PAGE EXCERPT:
* * *

Christopher Holliday
Emotion Capture: Evaluating Vocal Performances by Children in the Computer-Animated Film
‘I can still hear her little voice’ – James P. ‘Sulley’ Sullivan, Monsters, Inc.
From Walt Disney to The Simpsons, the usual practice across both feature-length cel-animated cartoons and television animation has been to cast adults in the vocal roles of children. The child labour laws in the U.S. governs juvenile voiceover work; the physical stresses and strains that long hours can place on the child actor’s voice; and the fact that children’s voices change as they grow, have all been factors regulating this practice. While these concerns raise broader questions about the performance of children in animation, in this paper I want to examine the tendency within computer-animated films to cast children as children. These films, I argue, offer the pleasures of ‘captured’ performance, and foreground what Roland Barthes terms the “grain” of the child’s voice. By examining the meaningless ‘babbling’ and spontaneous vocalizations of hte aptly-named child ‘Boo’ from Pixar’s Monsters, Inc. (2001), this paper offers new ways of conceptualising the relationship between animation and child performance, suggesting that computer-animated films celebrate childhood by emphasising the verbal mannerisms and vicissitudes of the unprompted child actor. The calculated fit between the CG children onscreen and the rhythms of their unrefined speech expresses an active engagement with the pleasures of simply ‘being young’ rather than privilege ‘growing up’. Monsters, Inc. deliberately accentuates how the character’s screen voice is authentically ‘made’ by a child-as-a-child, preserving the unique vocal capabilities of 4-year-old Mary Gibbs as Boo, whilst framing her performance in a narrative which dramatises most literally the powers held within the voice of children.

* * *

DATA EXTRACT:
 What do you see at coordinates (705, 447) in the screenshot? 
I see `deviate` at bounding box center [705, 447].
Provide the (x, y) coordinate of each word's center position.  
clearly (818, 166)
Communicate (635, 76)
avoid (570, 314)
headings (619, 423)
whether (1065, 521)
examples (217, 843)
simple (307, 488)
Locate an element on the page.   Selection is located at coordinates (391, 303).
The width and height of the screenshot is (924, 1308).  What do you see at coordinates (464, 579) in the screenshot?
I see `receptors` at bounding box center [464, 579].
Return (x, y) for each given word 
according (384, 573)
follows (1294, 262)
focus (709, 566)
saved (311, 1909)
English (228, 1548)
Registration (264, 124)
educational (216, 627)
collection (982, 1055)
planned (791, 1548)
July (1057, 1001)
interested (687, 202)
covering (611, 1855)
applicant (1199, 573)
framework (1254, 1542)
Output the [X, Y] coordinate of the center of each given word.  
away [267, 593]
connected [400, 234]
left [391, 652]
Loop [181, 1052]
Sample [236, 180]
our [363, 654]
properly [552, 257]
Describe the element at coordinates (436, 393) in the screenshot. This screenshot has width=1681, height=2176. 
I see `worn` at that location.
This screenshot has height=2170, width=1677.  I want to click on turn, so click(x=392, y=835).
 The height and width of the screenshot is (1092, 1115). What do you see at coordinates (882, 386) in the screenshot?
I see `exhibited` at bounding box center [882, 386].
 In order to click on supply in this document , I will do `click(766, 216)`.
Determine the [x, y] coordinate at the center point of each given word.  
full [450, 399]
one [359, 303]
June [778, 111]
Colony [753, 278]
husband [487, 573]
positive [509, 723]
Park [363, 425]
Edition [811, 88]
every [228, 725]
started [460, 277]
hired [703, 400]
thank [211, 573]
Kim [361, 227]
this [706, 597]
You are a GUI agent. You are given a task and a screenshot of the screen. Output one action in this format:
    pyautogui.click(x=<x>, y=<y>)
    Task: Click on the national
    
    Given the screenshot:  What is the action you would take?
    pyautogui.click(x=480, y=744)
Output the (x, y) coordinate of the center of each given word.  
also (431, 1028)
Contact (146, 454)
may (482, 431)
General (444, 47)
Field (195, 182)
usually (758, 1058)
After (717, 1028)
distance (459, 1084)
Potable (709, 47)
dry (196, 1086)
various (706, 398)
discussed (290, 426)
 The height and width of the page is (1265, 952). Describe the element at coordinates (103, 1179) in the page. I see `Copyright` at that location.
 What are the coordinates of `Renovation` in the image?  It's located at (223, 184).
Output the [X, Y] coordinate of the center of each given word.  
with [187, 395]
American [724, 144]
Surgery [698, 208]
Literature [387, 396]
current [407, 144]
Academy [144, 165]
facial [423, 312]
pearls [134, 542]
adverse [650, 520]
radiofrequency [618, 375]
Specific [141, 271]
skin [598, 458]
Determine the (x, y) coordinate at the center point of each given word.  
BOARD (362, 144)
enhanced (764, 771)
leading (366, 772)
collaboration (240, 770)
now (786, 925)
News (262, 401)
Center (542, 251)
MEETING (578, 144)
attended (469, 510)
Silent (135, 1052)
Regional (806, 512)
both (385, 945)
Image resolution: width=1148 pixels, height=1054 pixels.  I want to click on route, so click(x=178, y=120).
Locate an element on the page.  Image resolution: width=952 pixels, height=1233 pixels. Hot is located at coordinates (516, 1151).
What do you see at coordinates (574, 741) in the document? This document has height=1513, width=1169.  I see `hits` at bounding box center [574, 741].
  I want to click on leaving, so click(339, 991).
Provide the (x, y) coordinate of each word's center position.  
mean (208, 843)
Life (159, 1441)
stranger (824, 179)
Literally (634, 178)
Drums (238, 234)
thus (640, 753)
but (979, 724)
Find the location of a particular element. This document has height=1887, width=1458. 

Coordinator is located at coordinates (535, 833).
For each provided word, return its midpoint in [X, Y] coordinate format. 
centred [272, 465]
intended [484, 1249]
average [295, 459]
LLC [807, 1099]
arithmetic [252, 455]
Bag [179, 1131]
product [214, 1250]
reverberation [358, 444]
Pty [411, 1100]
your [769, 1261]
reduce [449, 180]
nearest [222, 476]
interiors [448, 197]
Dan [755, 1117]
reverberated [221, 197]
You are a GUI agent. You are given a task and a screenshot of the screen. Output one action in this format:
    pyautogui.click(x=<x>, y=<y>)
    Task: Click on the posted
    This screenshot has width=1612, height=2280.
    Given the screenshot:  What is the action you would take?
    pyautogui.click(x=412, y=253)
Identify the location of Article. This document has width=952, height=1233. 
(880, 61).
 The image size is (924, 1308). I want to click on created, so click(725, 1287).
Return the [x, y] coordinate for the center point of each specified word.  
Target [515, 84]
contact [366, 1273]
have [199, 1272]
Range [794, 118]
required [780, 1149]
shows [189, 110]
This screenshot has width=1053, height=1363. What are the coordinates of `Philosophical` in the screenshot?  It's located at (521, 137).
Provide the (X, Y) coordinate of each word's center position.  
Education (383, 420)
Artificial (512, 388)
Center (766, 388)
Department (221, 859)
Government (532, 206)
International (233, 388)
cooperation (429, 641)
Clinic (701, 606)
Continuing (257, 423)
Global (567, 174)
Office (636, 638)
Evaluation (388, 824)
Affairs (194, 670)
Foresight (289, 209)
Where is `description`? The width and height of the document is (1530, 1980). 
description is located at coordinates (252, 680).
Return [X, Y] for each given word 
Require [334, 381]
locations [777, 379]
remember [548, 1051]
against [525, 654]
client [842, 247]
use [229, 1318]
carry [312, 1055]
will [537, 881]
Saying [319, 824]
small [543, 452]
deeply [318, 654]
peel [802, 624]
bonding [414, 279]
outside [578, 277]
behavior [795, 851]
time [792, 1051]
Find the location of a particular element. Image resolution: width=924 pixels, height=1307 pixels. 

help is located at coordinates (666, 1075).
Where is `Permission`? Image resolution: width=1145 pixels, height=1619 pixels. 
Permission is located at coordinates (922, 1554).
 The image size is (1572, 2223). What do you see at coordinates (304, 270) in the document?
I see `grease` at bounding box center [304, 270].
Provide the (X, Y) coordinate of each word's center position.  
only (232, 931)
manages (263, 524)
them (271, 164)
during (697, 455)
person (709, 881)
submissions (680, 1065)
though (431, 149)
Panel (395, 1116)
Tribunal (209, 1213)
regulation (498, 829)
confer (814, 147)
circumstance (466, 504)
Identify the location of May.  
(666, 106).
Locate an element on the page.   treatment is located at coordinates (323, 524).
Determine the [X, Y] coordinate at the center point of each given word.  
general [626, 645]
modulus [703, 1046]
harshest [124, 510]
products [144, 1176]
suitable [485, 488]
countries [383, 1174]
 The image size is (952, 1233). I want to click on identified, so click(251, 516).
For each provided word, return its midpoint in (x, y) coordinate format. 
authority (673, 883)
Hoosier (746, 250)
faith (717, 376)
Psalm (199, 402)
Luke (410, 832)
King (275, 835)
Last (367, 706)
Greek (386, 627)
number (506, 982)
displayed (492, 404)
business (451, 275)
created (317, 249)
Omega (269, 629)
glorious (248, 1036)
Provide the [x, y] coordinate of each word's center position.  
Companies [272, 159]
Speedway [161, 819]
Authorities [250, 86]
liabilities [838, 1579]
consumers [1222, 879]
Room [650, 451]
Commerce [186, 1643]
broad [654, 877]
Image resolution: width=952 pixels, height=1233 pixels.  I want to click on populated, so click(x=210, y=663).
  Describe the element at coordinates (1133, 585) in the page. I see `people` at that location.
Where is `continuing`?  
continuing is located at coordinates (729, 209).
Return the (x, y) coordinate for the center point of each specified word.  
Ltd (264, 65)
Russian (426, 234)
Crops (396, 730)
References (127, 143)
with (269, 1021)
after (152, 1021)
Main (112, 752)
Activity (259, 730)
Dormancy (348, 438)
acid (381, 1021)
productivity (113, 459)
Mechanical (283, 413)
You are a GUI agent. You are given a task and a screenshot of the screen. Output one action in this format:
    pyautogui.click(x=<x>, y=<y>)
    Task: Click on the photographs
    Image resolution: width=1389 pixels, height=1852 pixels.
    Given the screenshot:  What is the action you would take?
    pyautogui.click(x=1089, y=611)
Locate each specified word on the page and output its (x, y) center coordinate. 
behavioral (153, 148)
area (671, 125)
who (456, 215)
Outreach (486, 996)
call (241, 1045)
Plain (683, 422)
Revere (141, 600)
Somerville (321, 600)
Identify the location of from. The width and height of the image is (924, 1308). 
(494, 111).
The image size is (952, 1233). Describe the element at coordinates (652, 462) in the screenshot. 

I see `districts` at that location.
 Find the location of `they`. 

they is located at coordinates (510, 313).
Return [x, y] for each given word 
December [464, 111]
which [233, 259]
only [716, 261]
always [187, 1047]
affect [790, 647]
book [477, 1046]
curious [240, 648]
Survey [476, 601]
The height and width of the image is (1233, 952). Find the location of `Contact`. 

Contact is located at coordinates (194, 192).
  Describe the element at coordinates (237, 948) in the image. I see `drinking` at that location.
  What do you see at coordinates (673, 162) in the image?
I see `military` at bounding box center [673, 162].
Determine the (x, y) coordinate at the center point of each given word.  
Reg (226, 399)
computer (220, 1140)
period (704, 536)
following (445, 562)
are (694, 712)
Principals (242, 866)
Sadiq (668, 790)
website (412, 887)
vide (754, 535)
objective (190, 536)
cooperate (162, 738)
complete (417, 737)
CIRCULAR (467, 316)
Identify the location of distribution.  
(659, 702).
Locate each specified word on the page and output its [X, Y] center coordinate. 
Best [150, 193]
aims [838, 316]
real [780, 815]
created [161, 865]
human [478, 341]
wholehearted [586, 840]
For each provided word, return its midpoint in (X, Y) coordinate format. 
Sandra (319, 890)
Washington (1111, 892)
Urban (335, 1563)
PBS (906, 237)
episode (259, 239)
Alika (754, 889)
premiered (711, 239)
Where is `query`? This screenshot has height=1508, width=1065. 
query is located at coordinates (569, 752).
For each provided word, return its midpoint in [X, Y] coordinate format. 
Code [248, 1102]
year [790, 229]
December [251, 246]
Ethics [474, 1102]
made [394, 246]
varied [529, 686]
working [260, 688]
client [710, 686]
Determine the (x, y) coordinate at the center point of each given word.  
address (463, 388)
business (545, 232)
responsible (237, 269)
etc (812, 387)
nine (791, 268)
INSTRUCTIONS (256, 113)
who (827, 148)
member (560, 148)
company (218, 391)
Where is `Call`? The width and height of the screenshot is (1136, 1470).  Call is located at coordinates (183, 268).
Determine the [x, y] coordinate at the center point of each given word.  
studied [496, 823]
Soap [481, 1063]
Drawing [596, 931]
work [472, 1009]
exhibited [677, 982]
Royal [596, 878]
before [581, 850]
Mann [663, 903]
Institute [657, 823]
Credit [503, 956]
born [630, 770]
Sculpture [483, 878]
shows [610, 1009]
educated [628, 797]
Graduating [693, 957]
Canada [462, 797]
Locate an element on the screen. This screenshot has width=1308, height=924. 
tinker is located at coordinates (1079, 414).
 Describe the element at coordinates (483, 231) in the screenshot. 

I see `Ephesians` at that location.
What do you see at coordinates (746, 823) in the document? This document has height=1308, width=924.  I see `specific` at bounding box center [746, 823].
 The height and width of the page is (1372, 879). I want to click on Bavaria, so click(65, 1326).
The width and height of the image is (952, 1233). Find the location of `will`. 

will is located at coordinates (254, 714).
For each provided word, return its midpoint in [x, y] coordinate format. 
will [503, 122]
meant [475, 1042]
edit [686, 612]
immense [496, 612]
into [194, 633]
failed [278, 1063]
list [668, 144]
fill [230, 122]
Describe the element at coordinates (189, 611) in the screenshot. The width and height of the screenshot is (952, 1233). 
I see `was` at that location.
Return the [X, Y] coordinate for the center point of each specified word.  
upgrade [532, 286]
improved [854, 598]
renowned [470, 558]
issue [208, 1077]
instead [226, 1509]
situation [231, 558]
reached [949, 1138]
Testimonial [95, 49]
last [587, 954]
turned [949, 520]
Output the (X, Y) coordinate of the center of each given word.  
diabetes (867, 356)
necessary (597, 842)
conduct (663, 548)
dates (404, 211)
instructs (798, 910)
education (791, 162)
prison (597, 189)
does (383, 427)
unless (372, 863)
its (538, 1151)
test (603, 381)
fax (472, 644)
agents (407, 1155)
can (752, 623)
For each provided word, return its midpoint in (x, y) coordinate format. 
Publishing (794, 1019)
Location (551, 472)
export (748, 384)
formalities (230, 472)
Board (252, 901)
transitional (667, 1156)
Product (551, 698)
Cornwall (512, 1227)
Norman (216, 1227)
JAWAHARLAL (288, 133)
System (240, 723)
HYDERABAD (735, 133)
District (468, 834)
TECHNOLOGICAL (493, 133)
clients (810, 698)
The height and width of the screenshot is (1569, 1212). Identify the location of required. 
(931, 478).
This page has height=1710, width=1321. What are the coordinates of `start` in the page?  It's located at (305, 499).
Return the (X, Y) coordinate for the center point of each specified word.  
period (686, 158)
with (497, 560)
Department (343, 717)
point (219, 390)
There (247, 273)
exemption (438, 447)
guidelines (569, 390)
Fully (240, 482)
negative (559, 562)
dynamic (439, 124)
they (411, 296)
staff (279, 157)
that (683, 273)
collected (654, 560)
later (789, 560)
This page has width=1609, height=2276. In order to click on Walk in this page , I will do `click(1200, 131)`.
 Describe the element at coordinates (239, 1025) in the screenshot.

* * *

WHAT IS ASKED:
**a)** In the excerpt on children's voices in computer-animated film, rewrite everything from "Christopher Holliday" down to "Sullivan, Monsters, Inc.", replacing "Computer-Animated Film" with "Animated Feature".
**b)** Carry on the excerpt on children's voices in computer-animated film from its final sentence.

RESULTS FOR THE EXERCISE:
**a)**
Christopher Holliday
Emotion Capture: Evaluating Vocal Performances by Children in the Animated Feature
‘I can still hear her little voice’ – James P. ‘Sulley’ Sullivan, Monsters, Inc.

**b)**
Derek Johnston
‘Child of Sorrow’: Child as Symbol of the Poisoned Future in Adaptations of the Kozure Ōkami (Lone Wolf and Cub) Manga
In the Kozure Ōkami (Lone Wolf and Cub) manga and its adaptations, Ogami Ittō and his infant son Daigoro are the only survivors of a family slaughtered by a power-seeking rival. Ittō is presented as the ideal of the samurai who seeks to pass these qualities on to his son. The relationship between father and son serves to set the Lone Wolf and Cub narrative apart from many other stories of vengeance-seeking ronin, but it also acts to underline the theme of the manga, which condemns the lingering effects of feudal society upon modern Japan. The portrayal of Daigoro is the main means of transmission of this concept, as he is shown to have the form of samurai society, but also the capacity for violence, without any understanding. This paper will examine Japanese film and television adaptations of the manga in relation to their portrayal of Daigoro. It will consider the particular demands and effects of transforming the acts of a three-year-old child from drawn form to actual performance. Comparison will be made with the change in the child’s age and the role played by the son in Max Allan Collins’ graphic novel Road to Perdition, identified as an homage to Lone Wolf and Cub, and its 2002 film version.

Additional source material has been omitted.